About the project
The Vespawatch project (Invasion monitoring of Asian hornet with beekeepers and the public) is a joint project of the Institute for Nature and Forest Research (INBO) and Honeybee Valley (UGent) in the context of the 'Citizen Science' call of the Flemish Government Department of Economy, Science and Innovation of 11/12/2017.
Vespawatch wants to track the Asian hornet invasion and map its management. The data collected with the help of beekeepers, naturalist volunteers and the public are used to organize management, to perform research into the invasion (invasion speed, invaded areas, management evaluation, impact research) and can also be used for European reporting within the framework of the EU Regulation (Regulation EU 1143/2014) on the prevention of the introduction and spread of Invasive Alien Species. Proper follow-up of the Asian hornet invasion consists of various components:
General passive surveillance: Collecting observations from the naturalist community, beekeepers and the general public through a central reporting portal. Observations are validated and inform control actions.

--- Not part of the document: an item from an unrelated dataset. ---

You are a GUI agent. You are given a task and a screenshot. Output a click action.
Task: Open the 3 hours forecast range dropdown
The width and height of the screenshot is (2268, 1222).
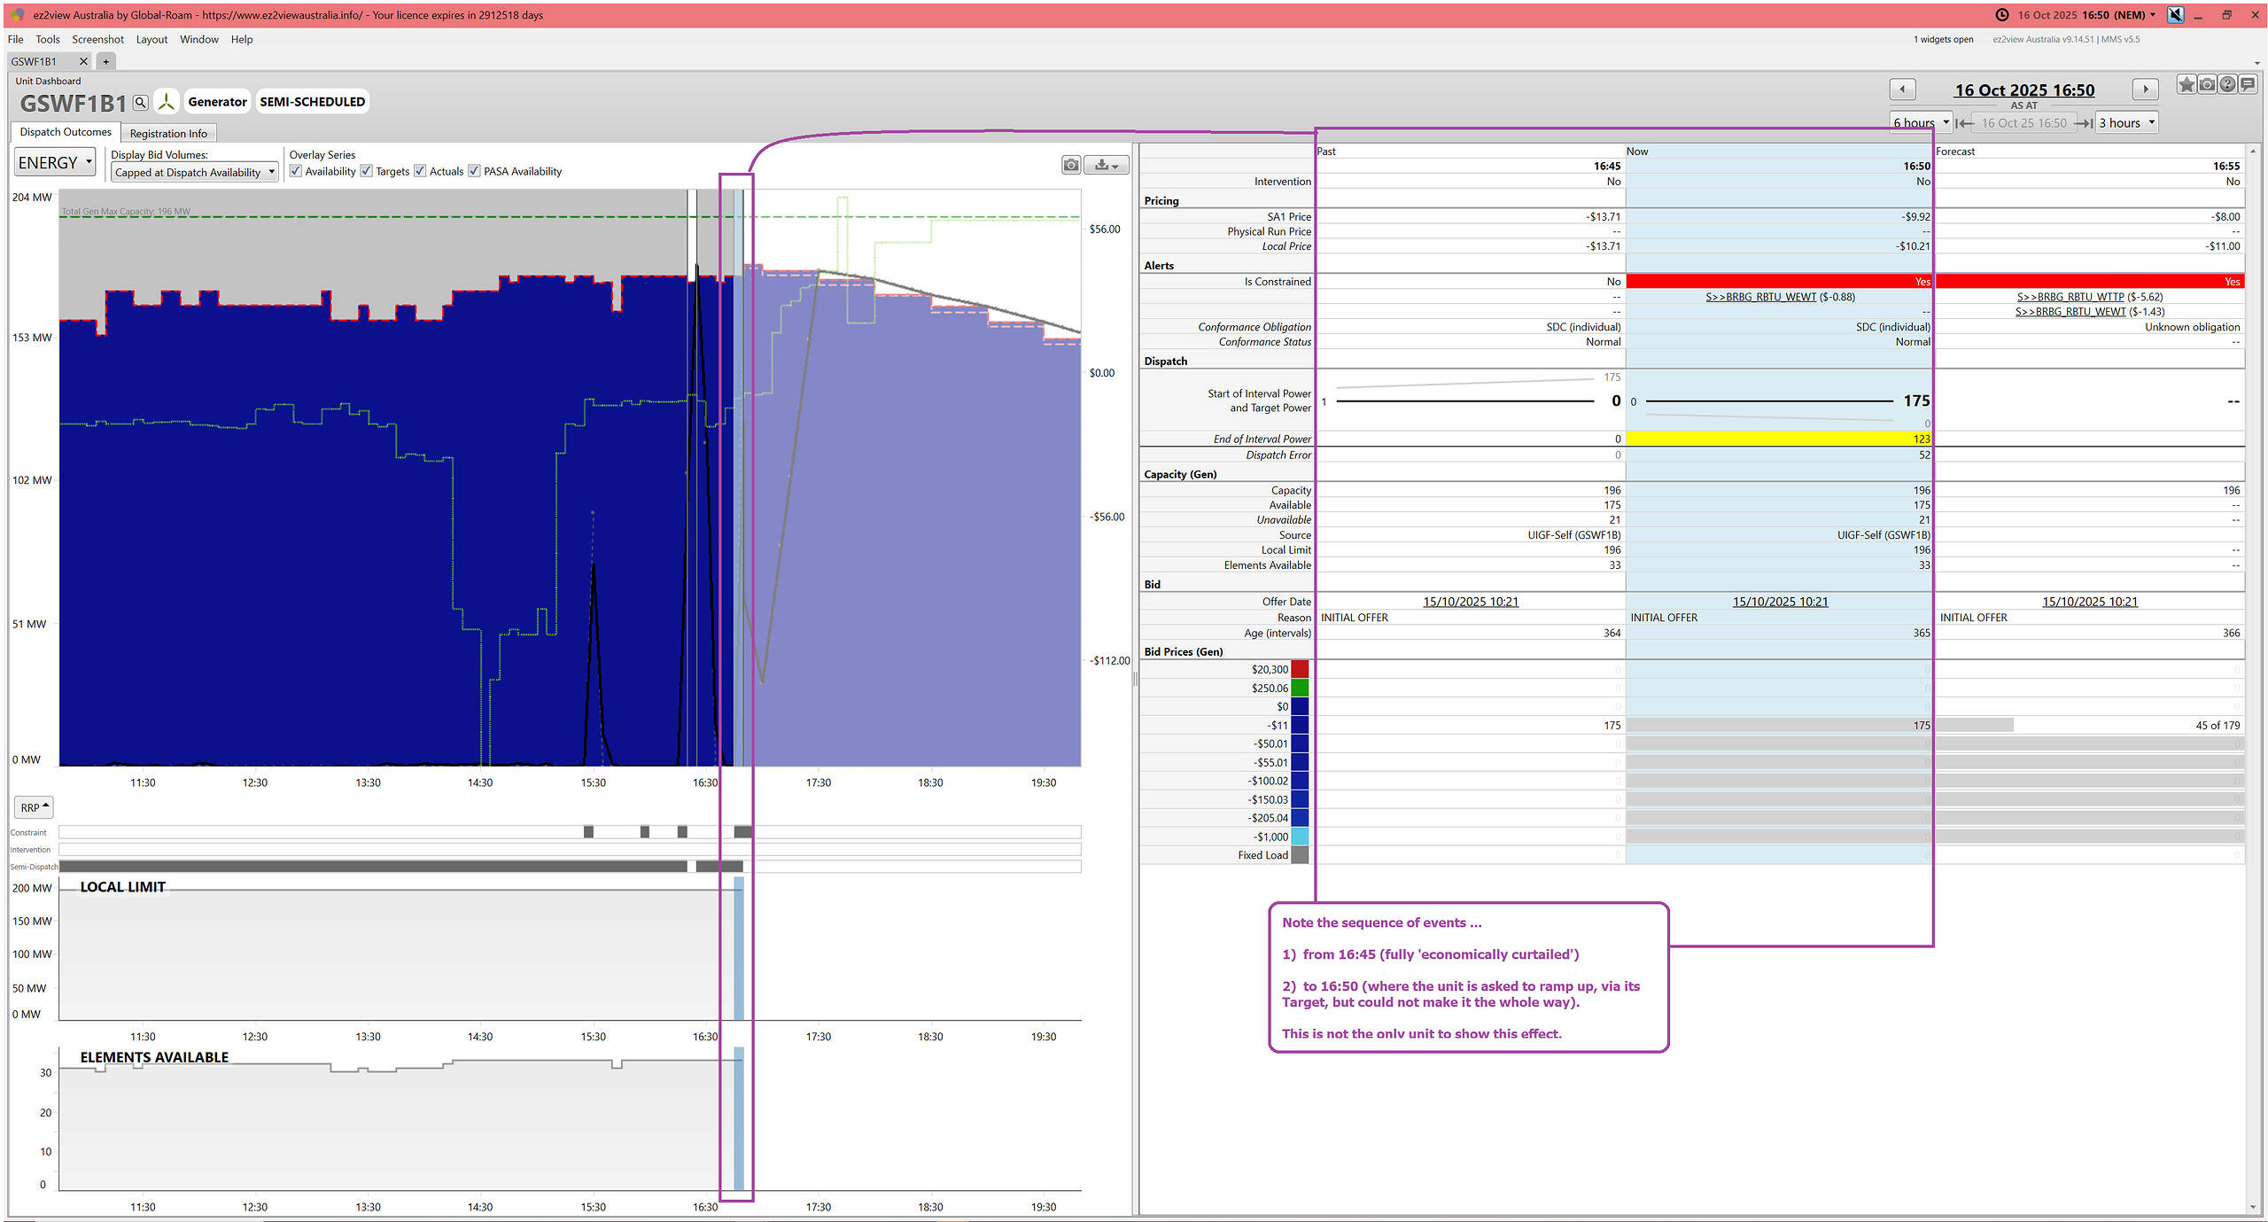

Specific active surveillance: Beekeepers, fire fighters and entomologists are on the front row to make reliable observations. Their knowledge of bees and insects, and the greater opportunity they have to observe Asian hornet (at beehives, during wasp nest destruction or during inventories of nature reserves) make them the ideal recording community.
Registration and management evaluation: Management actions must be registered for research and evaluation. This is a requirement of the EU Regulation. These data will be used to evaluate the effectiveness of management actions.
Participation of the public in biodiversity research has a long tradition in Belgium. Citizen science increases the transparency, the legitimacy of research for society and provides great economies of scale. For the surveillance and detection of invasive species, citizen science provides an important added value in terms of awareness raising and increased invasion literacy. After all, an effective approach to tackle invasive species requires knowledge about this environmental problem and a general sensitivity towards biological invasions in all sectors of society. Specific Vespawatch activities contribute to keeping the network alive, such as ivy blitzes (after the "bioblitz" model) and organised hornets hunts. Checking flowering ivy or snowberry in autumn, where Asian hornet come to hunt bees, is a good method to actively search for Asian hornets and locate their nests.
INBO and Honeybee Valley coordinate the project and received project support from the Flemish Government (Department of Economy, Science and Innovation). In 2017 INBO created a task force Vespa velutina following the discovery of the first nest. This task force consists of 8 partners: Honeybee Valley, INBO, Natuurpunt, Agency for Nature and Forest (ANB), De Lieteberg, the Institute for Agricultural and Fisheries Research (ILVO) and the fire brigade. These partners work together on monitoring the species and organising its management.